# Mauna Loa Weekly Atmospheric CO$_2$ Data

For some exercises we use measurements of the atmospheric CO<sub>2</sub> concentration from Mauna Loa, Hawaii (Keeling & Whorf [2004](https://cdiac.ess-dive.lbl.gov/trends/co2/sio-keel-flask/sio-keel-flaskmlo_c.html)).

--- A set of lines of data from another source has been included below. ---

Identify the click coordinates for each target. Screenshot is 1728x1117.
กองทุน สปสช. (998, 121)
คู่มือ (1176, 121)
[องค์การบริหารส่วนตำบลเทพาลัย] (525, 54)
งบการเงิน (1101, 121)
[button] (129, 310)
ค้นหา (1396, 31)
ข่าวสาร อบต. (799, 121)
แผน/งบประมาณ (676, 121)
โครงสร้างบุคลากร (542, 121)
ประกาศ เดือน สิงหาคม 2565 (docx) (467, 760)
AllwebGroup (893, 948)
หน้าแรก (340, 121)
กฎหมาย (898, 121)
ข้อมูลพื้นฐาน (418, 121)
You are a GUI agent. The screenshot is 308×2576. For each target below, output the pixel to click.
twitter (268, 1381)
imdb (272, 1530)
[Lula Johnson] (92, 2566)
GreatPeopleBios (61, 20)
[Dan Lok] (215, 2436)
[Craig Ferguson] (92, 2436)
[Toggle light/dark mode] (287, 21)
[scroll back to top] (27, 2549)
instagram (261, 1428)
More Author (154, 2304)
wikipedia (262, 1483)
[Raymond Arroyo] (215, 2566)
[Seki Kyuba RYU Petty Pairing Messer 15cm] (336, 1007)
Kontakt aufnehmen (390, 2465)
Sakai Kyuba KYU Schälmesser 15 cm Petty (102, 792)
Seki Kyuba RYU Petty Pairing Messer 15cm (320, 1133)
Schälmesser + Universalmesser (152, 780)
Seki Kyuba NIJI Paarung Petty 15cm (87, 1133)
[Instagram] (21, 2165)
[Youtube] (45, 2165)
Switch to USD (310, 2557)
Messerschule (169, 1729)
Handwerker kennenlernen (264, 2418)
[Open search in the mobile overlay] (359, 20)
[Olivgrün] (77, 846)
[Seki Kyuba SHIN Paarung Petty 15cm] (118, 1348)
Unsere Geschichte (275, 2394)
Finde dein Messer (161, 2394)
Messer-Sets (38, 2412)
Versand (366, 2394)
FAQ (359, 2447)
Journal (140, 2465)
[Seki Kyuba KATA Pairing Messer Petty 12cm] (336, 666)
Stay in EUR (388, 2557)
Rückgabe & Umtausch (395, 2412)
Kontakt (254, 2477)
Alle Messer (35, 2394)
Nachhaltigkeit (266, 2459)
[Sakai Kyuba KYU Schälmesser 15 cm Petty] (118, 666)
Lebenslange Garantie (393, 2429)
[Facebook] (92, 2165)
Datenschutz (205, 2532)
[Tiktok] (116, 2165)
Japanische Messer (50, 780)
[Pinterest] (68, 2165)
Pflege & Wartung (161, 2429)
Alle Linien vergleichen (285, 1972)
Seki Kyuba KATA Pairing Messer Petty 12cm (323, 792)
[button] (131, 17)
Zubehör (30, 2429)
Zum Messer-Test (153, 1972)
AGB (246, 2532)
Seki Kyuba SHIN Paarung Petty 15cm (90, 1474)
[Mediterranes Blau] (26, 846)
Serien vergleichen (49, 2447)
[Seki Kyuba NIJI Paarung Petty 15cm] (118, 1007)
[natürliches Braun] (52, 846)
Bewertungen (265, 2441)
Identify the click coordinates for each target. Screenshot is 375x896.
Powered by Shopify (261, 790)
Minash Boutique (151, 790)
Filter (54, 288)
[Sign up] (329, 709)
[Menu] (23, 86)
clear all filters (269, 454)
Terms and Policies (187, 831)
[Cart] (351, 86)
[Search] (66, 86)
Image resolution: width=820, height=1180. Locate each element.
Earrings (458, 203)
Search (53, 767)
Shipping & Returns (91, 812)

The data is available in the [statsmodels](http://www.statsmodels.org/stable/index.html) package, as [weekly data](http://www.statsmodels.org/devel/datasets/generated/co2.html). However, I want to make it directly available. 


In [None]:
import pandas as pd
from statsmodels.datasets import co2

In [None]:
# load the data
data = co2.load_pandas().data

In [None]:
with open("co2.csv", "w") as fid:

    # write header
    fid.write("Mauna Loa Weekly Atmospheric CO2 Data\n")
    fid.write(" - units: ppm\n")
    fid.write(" - Keeling & Whorf 2004\n")
    fid.write(" - Obtained from statsmodels\n")
    fid.write(" - http://www.statsmodels.org/devel/datasets/generated/co2.html\n")

    # write data
    data.to_csv(fid, sep=",")

In [None]:
# load the data again, to see if all went well
d = pd.read_csv("co2.csv", index_col=0, parse_dates=True, header=5)

print(d.head(n=7))

In [None]:
! head co2.csv

## Also save as NetCDF

In [None]:
ds = data.to_xarray()
ds = ds.rename(dict(index="time"))

ds.co2.attrs = dict(units="ppm")

In [None]:
co2_annual = ds.co2.groupby("time.year").mean("time")
co2_annual.attrs = dict(units="ppm")

ds = ds.assign(co2_annual=co2_annual)

In [None]:
ds.attrs = dict(
    data="Mauna Loa Weekly Atmospheric CO2 Data",
    source="statsmodels (http://www.statsmodels.org/devel/datasets/generated/co2.html)",
    reference="Keeling & Whorf 2004",
)

In [None]:
ds.to_netcdf("co2.nc", format="NETCDF4_CLASSIC")

In [None]:
! ncdump -h co2.nc